(Entries taken from a collection)

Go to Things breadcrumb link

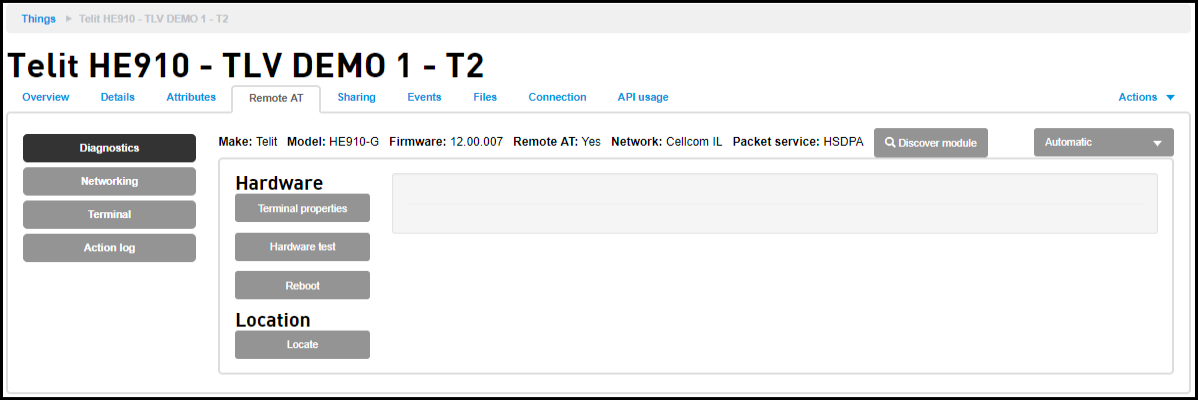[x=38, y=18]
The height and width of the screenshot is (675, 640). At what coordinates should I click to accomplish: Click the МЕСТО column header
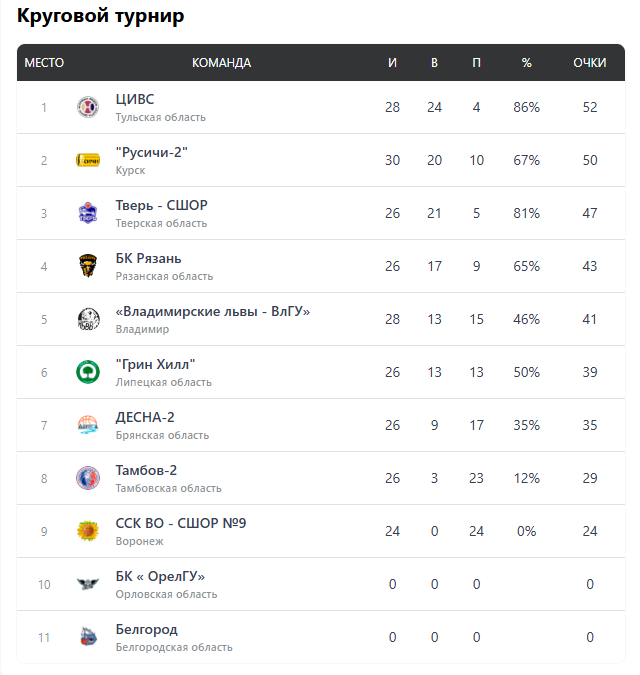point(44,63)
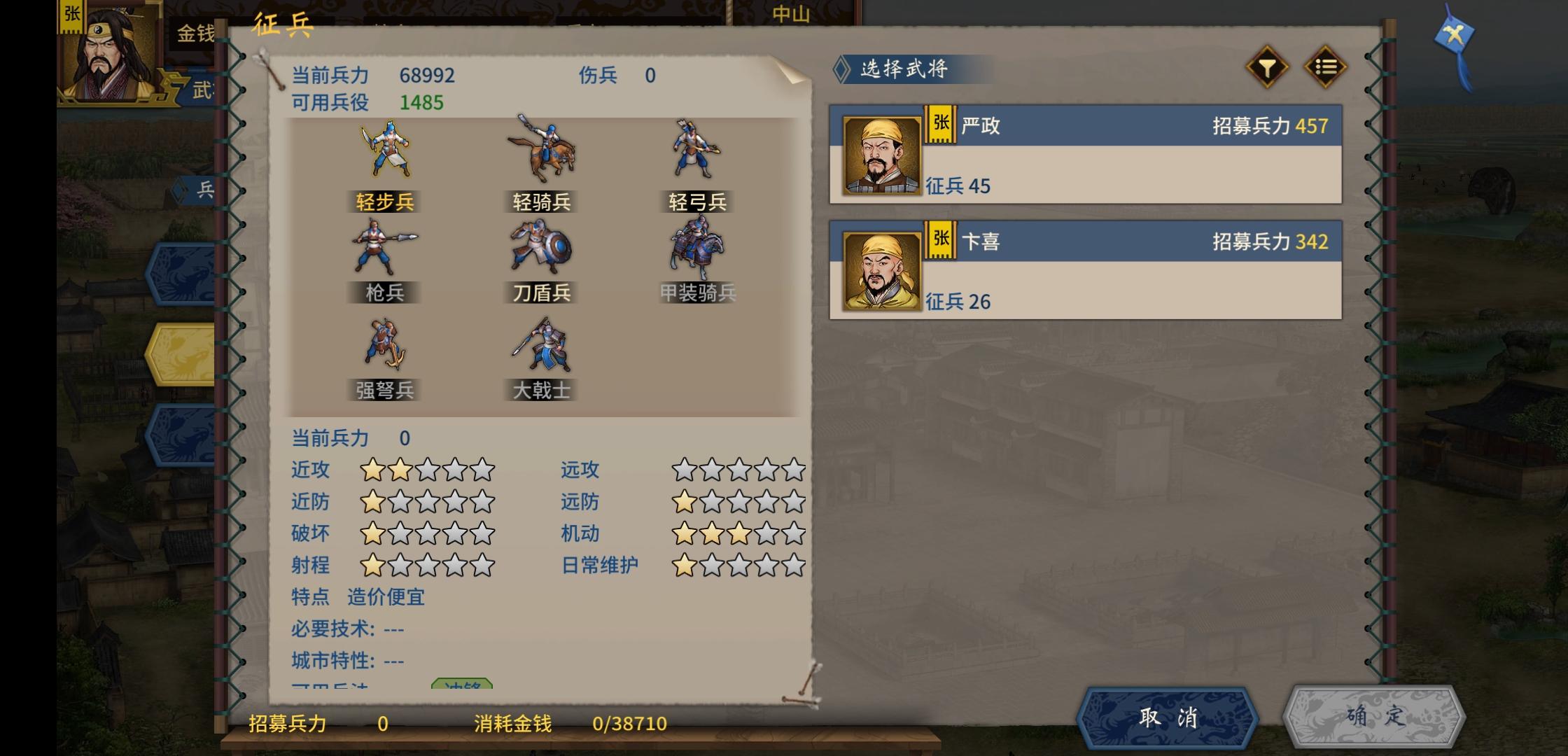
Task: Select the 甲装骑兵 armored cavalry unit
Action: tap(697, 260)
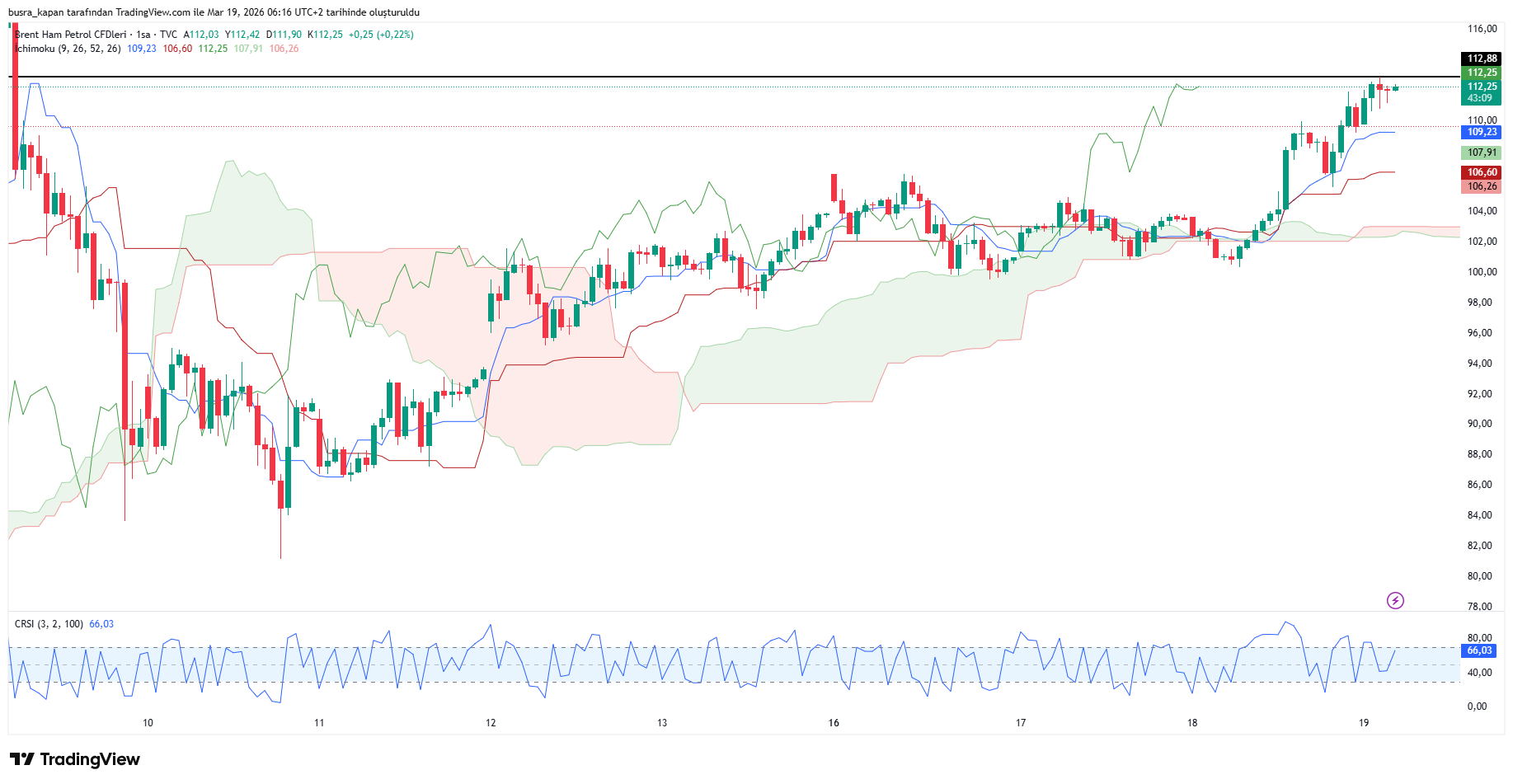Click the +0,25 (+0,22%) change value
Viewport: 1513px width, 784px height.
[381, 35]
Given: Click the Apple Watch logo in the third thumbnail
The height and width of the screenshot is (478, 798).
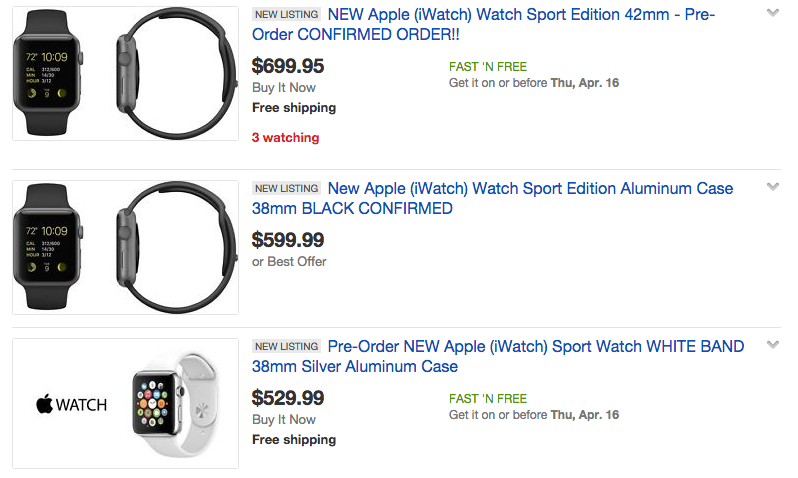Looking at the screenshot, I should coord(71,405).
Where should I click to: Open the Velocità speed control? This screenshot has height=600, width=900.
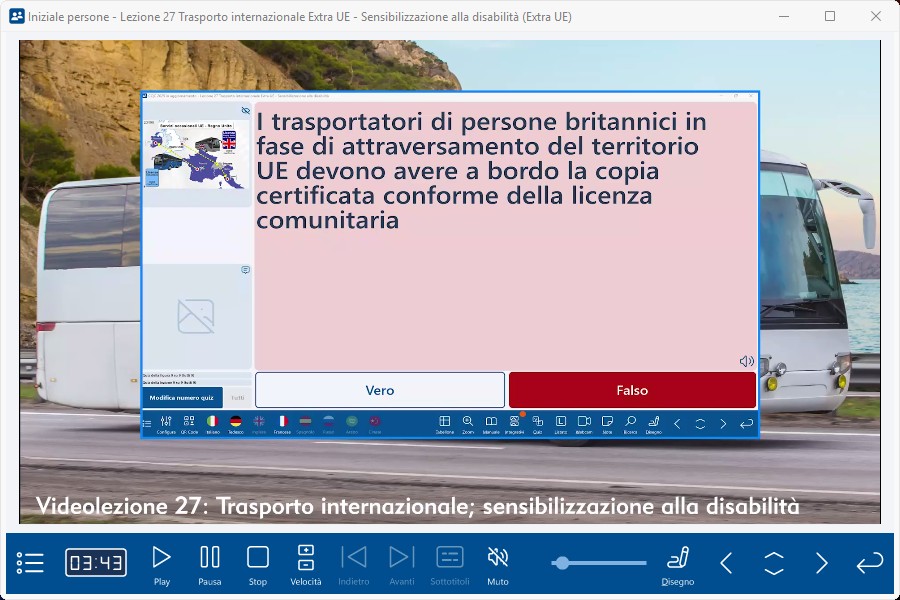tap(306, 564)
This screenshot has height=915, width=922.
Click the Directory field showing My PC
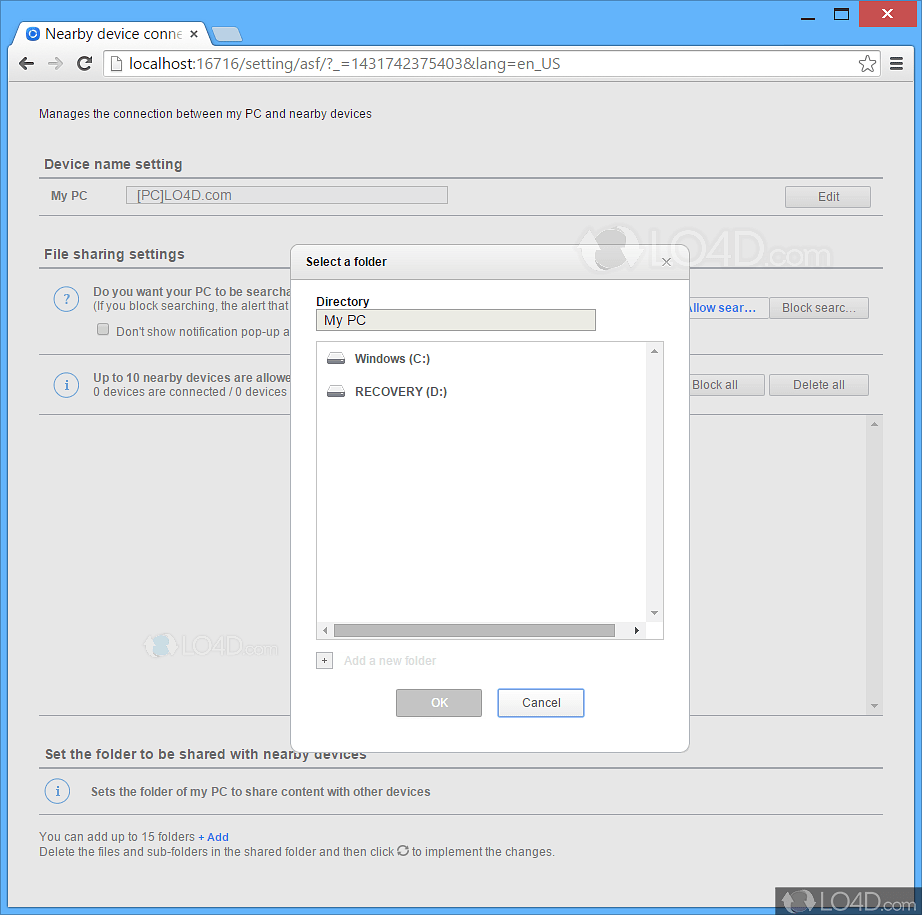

:: Action item ::
Reproduce, word for word, only the lines in the records above from the line with "The height and width of the screenshot is (675, 640)." through the line with "Given: Click the", including both ends; omit the pictures.

:: Response to this exercise ::
The height and width of the screenshot is (675, 640). At what coordinates should I click to accomplish: Click the МЕСТО column header
point(44,63)
Task: Select the 甲装骑兵 armored cavalry unit
Action: tap(697, 260)
Click the +0,25 (+0,22%) change value
Viewport: 1513px width, 784px height.
[381, 35]
Given: Click the Apple Watch logo in the third thumbnail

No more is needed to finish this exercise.